Data extracted from a collection:
'''

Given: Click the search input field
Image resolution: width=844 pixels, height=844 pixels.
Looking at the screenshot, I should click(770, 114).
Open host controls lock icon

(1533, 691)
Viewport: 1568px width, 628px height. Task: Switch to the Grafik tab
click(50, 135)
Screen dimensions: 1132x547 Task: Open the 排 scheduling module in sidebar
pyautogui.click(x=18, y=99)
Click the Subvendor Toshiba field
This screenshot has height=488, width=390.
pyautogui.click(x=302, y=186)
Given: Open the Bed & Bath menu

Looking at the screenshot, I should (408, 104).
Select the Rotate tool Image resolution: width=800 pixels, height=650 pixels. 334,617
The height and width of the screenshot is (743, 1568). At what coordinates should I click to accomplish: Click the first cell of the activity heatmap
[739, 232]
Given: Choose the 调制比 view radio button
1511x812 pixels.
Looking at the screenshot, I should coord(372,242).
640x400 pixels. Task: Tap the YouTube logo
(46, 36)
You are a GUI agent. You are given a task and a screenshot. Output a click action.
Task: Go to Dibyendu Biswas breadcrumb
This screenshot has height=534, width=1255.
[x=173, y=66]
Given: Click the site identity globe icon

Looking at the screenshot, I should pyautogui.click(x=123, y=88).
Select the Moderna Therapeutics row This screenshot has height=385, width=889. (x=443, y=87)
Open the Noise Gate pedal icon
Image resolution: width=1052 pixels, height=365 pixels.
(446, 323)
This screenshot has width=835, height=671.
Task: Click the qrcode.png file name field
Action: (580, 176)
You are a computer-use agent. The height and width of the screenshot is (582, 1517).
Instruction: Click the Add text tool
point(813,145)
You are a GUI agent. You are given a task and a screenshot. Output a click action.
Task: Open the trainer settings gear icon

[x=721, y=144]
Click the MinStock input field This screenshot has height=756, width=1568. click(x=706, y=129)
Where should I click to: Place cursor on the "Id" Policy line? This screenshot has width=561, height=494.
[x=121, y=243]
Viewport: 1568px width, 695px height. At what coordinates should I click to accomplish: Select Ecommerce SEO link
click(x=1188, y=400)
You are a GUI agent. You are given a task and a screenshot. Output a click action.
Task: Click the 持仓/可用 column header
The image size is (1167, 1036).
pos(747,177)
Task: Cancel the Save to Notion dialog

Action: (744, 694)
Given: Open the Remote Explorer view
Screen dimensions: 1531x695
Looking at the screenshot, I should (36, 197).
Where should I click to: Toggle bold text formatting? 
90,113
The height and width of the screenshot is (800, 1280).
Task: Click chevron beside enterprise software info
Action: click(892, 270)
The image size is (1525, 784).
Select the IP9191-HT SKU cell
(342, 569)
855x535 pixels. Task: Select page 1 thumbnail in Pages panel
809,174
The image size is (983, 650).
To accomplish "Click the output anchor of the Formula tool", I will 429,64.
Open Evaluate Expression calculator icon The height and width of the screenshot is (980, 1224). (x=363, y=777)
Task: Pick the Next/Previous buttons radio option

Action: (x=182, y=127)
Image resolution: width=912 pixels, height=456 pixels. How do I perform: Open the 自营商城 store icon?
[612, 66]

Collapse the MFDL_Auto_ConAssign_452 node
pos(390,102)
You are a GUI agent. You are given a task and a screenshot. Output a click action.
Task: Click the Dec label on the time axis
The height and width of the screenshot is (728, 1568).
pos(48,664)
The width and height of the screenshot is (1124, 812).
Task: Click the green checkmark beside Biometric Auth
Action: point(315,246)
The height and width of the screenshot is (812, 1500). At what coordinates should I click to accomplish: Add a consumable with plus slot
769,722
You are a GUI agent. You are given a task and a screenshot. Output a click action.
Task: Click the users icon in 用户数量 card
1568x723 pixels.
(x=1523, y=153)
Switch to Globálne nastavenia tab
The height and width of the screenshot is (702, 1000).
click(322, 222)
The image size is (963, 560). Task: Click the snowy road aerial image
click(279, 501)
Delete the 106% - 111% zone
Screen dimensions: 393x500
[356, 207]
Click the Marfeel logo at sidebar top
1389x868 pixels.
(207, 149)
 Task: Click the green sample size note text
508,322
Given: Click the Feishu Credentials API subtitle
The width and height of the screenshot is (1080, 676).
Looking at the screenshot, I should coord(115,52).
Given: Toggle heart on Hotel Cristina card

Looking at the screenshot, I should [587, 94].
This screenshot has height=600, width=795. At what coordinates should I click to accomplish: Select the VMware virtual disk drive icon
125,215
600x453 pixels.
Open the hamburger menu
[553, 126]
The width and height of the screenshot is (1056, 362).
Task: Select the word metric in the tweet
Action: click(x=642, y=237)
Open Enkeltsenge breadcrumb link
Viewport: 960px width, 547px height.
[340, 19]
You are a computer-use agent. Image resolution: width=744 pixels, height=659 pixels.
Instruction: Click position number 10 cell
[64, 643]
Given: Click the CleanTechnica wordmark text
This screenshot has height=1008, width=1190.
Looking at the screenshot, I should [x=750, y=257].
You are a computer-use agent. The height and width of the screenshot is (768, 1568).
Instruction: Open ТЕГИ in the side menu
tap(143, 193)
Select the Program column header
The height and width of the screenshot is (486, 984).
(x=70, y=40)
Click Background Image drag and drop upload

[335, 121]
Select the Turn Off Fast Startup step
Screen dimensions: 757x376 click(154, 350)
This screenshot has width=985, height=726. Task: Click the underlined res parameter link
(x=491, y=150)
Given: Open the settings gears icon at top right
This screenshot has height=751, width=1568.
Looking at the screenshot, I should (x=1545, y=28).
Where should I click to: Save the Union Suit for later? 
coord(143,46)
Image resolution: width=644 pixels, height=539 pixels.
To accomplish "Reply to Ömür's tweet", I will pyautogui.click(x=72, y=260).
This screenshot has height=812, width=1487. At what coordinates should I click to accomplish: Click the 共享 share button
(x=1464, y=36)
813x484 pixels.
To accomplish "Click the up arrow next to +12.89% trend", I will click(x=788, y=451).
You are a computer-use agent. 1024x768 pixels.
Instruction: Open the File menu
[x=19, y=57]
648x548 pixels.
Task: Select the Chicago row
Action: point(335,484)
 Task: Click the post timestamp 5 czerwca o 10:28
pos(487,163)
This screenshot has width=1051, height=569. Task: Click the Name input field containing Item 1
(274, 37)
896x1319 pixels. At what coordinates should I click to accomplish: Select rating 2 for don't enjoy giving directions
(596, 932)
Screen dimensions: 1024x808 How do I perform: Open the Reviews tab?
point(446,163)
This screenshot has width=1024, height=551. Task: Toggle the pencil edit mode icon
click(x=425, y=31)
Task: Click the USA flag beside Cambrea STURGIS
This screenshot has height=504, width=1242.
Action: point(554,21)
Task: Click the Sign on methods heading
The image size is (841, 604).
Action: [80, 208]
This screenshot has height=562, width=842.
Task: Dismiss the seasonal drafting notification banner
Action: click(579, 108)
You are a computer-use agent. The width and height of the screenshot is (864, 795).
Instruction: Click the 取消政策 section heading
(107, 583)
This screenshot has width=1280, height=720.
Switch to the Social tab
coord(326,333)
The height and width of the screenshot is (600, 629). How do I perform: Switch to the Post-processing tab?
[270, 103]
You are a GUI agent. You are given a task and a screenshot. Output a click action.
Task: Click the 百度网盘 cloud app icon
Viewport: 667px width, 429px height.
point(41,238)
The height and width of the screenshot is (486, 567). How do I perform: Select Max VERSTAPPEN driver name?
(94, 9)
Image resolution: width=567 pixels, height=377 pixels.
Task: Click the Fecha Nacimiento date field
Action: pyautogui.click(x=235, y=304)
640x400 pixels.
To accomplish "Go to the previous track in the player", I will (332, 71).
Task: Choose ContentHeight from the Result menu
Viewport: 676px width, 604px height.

'''

* ACTIVITY
In the entries above, how many lines contain the word "will"? Provide the number alone.

* EXERCISE RESPONSE
4